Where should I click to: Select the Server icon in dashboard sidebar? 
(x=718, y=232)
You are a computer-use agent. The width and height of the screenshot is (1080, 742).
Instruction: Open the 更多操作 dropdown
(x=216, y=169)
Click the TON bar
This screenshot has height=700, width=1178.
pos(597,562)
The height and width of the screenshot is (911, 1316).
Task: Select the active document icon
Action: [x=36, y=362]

━━━━

What needs to be done
Pull out every line in the records above that contains the word "Select", and copy each one unchanged.

Completed task
Where should I click to: Select the Server icon in dashboard sidebar? 
Task: Select the active document icon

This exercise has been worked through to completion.